Spatial resolution sensitivity of catchment geomorphologic properties and the effect on hydrological simulation

The geomorphologic area function and width function that characterize the forms of hillslope and river networks are two key parameters employed in the GBHM (geomorphology-based hydrological model) for representing the hydrological processes together with other spatial information. One fundamental issue on the use of the geomorphologic properties is the spatial resolution sensitivity in both the threshold area for river network generation and digital elevation model (DEM) resolution. The threshold area is the minimum drainage area required to initiate the river; the DEM resolution depends on the available elevation data. In the present study, multifractal analysis was used to investigate the sensitivity of width functions extracted by different threshold areas and the sensitivity of area functions extracted from various resolutions of DEMs. Fifteen Japanese catchments were selected for the sensitivity analysis based on 250 m mesh DEM data. It was found that the river networks generated with larger threshold areas tend to lose the detailed scaling information. When the DEM mesh size increases, the river networks extracted with the same threshold area become sparser and the topography tends to be flat and scaling structures of the area functions become simpler.
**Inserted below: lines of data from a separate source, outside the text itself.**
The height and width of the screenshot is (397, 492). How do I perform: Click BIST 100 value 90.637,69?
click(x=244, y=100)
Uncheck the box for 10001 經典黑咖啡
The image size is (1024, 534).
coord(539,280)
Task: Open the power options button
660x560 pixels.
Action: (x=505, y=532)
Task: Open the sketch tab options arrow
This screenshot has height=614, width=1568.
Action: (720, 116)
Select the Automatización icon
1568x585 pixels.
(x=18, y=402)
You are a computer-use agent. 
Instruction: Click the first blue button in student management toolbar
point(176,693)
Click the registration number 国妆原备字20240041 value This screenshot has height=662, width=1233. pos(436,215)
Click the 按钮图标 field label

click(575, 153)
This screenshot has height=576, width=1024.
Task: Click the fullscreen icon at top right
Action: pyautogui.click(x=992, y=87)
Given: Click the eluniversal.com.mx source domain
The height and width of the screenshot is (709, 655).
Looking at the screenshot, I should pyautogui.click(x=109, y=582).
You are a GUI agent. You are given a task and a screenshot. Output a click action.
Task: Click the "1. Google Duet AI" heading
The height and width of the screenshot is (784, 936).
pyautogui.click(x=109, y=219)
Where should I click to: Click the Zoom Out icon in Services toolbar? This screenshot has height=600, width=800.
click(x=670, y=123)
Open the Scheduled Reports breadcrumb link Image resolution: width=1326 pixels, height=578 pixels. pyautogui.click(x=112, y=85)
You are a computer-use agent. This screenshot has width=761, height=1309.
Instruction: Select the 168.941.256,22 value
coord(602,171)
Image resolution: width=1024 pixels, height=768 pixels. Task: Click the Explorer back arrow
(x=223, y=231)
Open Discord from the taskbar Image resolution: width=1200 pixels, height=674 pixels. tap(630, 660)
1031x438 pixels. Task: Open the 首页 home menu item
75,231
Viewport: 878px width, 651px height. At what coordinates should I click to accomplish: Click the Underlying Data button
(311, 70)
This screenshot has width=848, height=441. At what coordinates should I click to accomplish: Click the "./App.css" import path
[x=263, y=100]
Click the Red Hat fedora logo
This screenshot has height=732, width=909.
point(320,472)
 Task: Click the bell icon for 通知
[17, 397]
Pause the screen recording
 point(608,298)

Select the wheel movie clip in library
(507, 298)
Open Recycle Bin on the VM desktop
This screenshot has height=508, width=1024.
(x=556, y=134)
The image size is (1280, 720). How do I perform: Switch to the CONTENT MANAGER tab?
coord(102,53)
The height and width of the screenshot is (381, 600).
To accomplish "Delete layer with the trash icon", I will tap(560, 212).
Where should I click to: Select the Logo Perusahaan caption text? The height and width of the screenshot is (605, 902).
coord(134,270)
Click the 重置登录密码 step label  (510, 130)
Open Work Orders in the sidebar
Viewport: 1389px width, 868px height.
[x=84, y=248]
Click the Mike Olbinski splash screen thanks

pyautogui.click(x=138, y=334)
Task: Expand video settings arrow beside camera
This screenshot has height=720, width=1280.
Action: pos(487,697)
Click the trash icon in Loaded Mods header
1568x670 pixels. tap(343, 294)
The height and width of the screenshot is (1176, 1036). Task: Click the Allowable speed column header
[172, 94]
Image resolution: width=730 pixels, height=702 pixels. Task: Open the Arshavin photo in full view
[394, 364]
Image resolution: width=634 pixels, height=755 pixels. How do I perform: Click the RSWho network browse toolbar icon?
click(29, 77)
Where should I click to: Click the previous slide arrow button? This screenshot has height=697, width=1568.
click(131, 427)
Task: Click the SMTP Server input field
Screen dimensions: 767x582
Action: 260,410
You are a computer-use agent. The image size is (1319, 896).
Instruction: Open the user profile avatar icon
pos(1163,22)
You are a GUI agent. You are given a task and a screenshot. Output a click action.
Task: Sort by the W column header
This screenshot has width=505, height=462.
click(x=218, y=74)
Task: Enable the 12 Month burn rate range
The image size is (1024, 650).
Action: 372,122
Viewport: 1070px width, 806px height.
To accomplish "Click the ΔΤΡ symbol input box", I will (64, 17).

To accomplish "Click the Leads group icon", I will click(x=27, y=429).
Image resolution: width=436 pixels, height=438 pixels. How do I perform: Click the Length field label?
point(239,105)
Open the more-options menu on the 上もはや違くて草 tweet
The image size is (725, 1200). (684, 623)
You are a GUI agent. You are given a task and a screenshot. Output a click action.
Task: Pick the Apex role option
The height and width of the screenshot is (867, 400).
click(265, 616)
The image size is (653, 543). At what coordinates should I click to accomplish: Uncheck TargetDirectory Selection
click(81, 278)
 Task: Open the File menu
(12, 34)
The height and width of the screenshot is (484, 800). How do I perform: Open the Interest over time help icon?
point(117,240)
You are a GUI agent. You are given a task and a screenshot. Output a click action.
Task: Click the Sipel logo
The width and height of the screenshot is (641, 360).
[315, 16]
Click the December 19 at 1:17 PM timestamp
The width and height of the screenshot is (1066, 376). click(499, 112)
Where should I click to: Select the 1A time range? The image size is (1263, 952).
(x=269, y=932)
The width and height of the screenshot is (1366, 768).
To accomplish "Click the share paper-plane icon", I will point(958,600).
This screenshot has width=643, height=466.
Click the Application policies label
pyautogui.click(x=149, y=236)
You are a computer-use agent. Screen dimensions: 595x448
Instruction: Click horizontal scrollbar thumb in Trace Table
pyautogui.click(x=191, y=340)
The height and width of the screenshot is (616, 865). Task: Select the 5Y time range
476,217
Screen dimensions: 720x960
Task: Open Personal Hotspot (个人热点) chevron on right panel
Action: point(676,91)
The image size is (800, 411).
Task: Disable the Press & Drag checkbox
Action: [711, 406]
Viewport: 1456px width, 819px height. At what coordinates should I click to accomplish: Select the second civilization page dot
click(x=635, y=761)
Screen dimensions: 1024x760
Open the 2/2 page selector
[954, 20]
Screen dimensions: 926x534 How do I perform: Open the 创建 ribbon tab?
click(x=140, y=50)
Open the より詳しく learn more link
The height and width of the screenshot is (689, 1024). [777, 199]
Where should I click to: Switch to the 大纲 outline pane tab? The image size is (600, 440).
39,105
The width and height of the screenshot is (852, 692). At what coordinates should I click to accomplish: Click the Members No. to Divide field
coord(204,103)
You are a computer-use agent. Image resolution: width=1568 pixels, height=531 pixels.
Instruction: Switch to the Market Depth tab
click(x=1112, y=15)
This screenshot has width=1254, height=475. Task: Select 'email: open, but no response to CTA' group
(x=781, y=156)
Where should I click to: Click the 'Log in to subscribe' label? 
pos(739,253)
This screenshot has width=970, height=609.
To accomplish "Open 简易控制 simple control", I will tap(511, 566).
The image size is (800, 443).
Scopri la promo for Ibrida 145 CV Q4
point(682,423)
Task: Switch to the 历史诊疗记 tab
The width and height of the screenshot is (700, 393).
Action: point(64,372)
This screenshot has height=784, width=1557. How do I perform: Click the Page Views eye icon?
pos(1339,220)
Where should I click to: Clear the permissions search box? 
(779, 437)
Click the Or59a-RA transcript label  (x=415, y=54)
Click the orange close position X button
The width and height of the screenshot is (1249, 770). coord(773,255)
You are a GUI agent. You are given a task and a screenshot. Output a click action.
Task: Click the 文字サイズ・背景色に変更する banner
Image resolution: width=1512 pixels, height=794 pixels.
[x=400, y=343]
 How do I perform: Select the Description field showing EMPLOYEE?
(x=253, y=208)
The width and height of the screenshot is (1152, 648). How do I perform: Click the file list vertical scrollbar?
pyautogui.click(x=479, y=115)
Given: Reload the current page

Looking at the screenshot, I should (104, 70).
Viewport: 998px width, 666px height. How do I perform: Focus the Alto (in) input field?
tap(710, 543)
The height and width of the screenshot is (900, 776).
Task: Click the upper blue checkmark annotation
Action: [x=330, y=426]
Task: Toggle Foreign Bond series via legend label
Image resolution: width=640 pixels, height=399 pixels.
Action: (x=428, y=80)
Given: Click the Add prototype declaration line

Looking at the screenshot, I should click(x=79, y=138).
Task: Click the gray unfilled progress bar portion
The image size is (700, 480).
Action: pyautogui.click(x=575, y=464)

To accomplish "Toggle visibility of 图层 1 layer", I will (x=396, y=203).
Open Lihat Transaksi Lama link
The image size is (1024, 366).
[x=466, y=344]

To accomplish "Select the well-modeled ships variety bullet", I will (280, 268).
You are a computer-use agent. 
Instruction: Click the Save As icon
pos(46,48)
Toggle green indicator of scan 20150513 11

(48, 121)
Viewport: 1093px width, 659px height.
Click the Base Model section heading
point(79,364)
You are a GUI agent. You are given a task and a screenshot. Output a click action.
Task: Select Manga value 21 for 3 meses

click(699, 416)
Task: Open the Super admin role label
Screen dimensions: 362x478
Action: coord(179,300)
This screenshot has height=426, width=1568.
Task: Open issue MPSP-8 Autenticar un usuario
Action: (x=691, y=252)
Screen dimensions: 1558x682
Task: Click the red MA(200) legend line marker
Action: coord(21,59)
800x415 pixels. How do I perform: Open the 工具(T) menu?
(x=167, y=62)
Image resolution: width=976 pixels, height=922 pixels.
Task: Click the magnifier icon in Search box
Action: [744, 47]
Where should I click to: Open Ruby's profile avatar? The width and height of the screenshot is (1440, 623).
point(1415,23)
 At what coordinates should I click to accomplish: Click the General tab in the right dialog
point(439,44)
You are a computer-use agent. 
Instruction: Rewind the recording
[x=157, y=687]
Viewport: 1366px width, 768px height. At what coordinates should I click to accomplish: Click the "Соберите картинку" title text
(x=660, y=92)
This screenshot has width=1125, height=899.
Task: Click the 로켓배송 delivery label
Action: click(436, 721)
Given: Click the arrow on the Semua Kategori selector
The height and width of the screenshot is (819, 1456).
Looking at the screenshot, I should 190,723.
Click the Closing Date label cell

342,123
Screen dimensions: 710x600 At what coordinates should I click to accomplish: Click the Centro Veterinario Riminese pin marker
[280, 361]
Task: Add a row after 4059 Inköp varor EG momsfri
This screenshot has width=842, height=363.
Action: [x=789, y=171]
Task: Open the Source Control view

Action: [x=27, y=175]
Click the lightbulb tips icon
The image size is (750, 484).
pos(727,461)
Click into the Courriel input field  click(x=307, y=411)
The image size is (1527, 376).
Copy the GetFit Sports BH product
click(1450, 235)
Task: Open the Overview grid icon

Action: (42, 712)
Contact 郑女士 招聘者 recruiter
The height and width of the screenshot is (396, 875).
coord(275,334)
The runoff generations of the GBHM were influenced by the DEM resolution. The effect of the DEM resolution on the hydrological response is related to the temporal resolution with more influence on the hourly response compared with the daily response. From the relation between the scaling structure expressed by the multifractal spectrum and the hydrological response of a catchment, it was found that the detailed scaling information had more effect on the hydrological response of higher temporal resolution. Copyright © 2001 John Wiley & Sons, Ltd.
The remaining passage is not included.